**DATA SUPPLIED:**
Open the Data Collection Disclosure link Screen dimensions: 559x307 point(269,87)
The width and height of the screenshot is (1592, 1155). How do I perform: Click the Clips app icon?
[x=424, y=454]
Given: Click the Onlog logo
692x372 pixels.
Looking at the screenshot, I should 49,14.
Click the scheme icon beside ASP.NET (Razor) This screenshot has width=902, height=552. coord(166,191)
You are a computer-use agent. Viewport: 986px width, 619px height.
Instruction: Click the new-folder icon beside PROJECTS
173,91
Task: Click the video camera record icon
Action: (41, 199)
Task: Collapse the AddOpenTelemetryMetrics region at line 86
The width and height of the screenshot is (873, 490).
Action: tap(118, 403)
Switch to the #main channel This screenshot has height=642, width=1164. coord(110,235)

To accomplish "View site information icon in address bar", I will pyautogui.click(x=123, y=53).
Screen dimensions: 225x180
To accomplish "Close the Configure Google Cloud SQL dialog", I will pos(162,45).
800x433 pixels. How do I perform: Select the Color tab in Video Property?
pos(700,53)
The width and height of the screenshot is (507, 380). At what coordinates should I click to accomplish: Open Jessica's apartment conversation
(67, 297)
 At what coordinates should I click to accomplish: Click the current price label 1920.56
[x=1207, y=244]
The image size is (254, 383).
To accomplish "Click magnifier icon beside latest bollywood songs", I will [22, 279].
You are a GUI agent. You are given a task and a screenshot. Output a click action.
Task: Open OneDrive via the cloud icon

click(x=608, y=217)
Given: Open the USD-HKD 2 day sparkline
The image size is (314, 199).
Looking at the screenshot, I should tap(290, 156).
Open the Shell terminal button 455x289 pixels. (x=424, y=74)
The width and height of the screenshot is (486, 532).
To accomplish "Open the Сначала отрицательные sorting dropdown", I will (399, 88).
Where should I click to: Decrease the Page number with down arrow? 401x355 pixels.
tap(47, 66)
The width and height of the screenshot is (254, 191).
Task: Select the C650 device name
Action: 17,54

**EXERCISE TASK:** Quote the stretch of the records from the line containing "800x433 pixels. How" through the line containing "[x=1207, y=244]", with both of those lines included, and nothing else.

**SOLUTION FOR THIS TASK:**
800x433 pixels. How do I perform: Select the Color tab in Video Property?
pos(700,53)
The width and height of the screenshot is (507, 380). At what coordinates should I click to accomplish: Open Jessica's apartment conversation
(67, 297)
 At what coordinates should I click to accomplish: Click the current price label 1920.56
[x=1207, y=244]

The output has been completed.